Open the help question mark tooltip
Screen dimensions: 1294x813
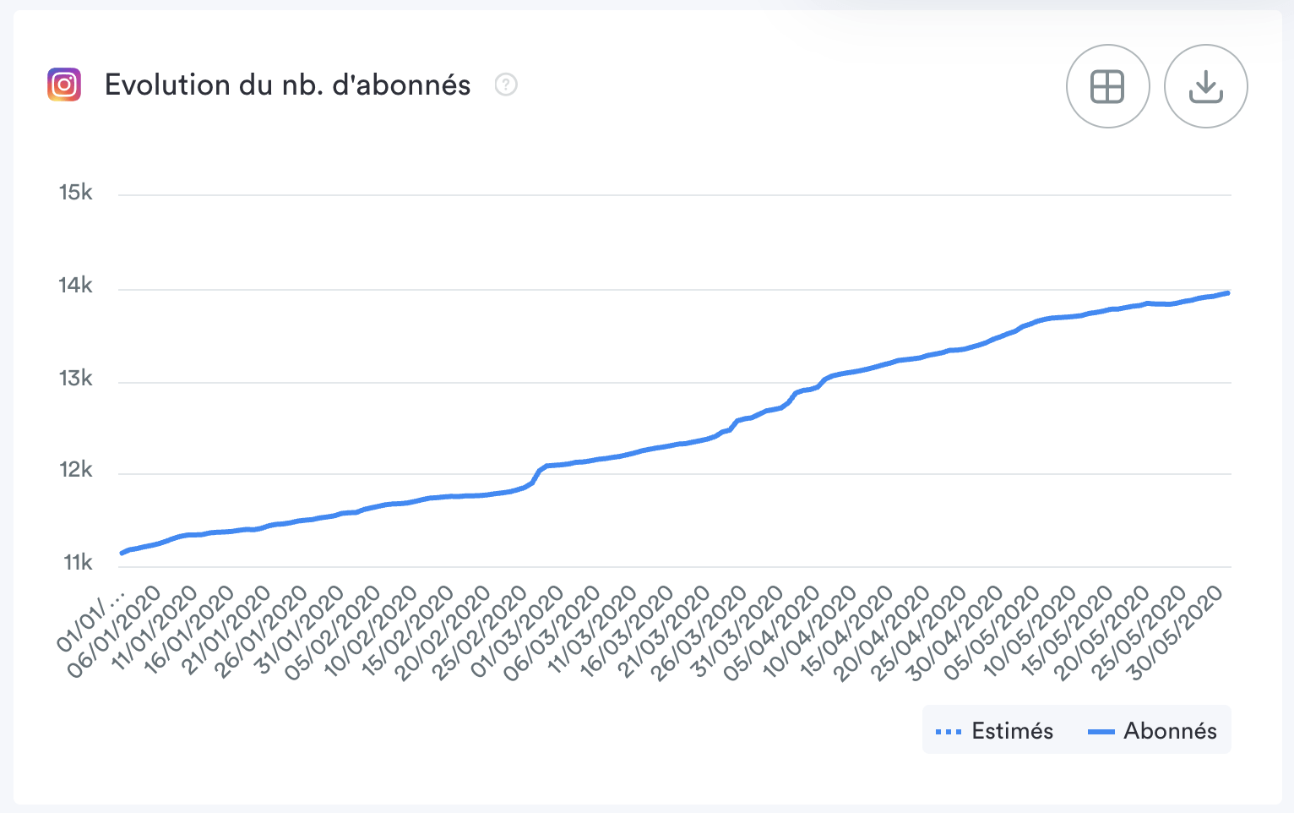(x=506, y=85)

──────

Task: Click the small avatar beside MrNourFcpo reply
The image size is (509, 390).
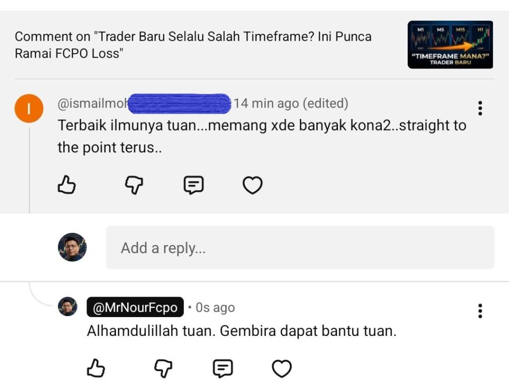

──────

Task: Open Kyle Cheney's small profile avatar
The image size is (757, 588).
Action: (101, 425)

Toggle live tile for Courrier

──────

### Assignment
The answer is the lines above between the line holding "The image size is (757, 588)." and the line holding "Toggle live tile for Courrier", inclusive, each written out exactly, and no others.

### Solution to the problem
The image size is (757, 588).
Action: (101, 425)

Toggle live tile for Courrier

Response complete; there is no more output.